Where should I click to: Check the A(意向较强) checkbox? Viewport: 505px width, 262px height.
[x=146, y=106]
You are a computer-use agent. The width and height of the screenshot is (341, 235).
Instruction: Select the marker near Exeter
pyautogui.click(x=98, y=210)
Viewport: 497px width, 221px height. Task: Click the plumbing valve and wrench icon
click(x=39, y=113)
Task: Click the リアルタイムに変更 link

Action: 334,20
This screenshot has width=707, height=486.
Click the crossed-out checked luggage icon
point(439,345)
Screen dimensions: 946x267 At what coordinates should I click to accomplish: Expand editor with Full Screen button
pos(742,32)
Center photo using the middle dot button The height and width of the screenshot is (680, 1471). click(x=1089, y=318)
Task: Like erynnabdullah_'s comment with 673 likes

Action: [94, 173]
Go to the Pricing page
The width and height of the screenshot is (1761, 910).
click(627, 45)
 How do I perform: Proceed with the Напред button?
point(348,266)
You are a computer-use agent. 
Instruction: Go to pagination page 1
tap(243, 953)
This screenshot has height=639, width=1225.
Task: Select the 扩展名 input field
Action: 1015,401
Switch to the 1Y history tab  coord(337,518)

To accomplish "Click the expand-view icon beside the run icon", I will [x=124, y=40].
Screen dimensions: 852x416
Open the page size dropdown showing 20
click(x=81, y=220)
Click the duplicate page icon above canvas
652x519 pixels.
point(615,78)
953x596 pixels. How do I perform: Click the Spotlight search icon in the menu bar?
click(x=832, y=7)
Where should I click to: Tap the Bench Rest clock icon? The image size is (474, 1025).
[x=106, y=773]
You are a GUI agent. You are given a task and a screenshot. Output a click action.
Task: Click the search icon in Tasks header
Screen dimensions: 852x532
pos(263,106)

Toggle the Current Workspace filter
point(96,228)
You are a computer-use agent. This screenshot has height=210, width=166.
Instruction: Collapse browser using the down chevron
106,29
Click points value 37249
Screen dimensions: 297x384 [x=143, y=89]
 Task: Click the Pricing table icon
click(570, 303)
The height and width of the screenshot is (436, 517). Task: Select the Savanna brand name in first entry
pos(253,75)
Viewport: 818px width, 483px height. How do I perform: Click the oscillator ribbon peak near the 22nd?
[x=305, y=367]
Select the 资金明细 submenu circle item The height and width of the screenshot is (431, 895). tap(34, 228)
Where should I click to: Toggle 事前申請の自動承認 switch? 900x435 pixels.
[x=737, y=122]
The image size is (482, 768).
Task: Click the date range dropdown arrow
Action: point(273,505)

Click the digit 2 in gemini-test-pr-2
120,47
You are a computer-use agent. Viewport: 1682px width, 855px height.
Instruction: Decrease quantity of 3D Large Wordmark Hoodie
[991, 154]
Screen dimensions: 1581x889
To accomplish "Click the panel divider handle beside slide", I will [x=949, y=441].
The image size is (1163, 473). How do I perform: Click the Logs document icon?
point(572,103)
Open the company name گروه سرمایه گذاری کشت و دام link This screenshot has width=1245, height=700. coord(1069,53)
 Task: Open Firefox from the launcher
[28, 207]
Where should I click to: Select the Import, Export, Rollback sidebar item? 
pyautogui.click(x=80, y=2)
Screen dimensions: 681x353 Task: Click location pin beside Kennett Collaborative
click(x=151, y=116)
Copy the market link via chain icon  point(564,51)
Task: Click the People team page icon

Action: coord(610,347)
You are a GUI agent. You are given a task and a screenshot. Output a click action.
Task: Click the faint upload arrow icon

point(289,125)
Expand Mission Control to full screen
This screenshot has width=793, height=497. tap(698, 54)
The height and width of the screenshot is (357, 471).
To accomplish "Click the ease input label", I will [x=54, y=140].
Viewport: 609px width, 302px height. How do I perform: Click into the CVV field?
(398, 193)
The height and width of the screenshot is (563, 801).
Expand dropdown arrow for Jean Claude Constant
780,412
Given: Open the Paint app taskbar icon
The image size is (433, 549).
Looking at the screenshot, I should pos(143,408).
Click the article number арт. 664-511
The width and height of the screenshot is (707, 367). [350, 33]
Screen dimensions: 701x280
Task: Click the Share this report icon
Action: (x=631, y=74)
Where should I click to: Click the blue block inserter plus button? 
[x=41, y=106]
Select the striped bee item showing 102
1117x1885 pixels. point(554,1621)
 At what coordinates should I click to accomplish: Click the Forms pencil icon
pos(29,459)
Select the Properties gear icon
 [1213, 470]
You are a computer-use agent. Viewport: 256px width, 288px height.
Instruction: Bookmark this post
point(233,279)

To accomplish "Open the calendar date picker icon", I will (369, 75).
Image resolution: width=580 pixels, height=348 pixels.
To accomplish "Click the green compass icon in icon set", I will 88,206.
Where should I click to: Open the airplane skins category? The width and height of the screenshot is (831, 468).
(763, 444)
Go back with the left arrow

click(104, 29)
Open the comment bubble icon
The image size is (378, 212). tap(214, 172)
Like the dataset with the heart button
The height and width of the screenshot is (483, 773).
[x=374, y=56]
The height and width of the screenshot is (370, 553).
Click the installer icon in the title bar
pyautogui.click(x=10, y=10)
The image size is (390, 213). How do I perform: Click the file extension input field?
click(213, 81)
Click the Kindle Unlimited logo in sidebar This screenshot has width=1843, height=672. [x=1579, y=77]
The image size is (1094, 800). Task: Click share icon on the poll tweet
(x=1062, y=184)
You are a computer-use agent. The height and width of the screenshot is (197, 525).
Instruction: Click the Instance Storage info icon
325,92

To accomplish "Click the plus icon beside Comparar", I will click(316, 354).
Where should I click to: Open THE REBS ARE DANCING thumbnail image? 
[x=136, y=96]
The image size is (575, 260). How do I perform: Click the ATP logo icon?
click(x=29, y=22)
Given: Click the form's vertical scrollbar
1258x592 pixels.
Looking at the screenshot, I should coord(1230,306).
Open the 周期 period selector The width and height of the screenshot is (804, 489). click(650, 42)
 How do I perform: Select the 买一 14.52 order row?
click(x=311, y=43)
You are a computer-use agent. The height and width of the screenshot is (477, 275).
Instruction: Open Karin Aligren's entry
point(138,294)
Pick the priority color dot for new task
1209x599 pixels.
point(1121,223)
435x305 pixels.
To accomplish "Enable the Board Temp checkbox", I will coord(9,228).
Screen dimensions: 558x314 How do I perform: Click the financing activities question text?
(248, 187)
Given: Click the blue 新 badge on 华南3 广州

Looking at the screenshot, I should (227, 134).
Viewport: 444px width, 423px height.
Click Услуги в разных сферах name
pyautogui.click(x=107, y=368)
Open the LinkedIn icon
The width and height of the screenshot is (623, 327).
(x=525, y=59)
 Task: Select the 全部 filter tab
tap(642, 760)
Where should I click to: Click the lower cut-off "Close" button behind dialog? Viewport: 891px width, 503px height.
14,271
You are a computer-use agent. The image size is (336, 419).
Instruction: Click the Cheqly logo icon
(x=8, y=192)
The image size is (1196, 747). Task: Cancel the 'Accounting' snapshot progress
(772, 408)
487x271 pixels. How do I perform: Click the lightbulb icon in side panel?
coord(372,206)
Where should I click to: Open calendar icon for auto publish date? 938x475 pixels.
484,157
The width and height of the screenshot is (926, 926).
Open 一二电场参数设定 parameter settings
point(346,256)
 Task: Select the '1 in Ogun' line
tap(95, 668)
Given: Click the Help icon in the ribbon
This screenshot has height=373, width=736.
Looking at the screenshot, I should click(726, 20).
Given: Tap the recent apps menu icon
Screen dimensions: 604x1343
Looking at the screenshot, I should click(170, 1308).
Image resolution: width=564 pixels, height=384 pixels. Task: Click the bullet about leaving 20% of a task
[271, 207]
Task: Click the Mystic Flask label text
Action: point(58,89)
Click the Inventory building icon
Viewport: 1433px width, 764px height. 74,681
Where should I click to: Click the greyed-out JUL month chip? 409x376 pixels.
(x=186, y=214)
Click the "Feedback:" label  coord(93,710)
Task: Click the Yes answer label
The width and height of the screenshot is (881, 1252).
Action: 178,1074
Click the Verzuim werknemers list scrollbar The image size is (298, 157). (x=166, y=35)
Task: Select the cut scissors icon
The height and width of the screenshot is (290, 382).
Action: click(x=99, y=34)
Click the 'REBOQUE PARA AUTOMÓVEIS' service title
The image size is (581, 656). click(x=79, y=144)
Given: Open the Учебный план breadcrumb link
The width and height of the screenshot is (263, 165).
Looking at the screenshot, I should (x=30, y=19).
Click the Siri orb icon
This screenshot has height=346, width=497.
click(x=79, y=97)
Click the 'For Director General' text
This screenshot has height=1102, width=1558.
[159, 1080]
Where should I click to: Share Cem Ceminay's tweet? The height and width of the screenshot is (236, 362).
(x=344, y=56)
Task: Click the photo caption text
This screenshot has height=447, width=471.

• • • • •

* **Task to complete**
Copy the lines of the data above exactly as written, beginning with the line containing "Task: Click the search icon in Tasks header" and ending with the line containing "Select the 资金明细", and leave out all other lines.

* **Solution**
Task: Click the search icon in Tasks header
Screen dimensions: 852x532
pos(263,106)

Toggle the Current Workspace filter
point(96,228)
You are a computer-use agent. This screenshot has height=210, width=166.
Instruction: Collapse browser using the down chevron
106,29
Click points value 37249
Screen dimensions: 297x384 [x=143, y=89]
 Task: Click the Pricing table icon
click(570, 303)
The height and width of the screenshot is (436, 517). Task: Select the Savanna brand name in first entry
pos(253,75)
Viewport: 818px width, 483px height. How do I perform: Click the oscillator ribbon peak near the 22nd?
[x=305, y=367]
Select the 资金明细 submenu circle item The height and width of the screenshot is (431, 895). tap(34, 228)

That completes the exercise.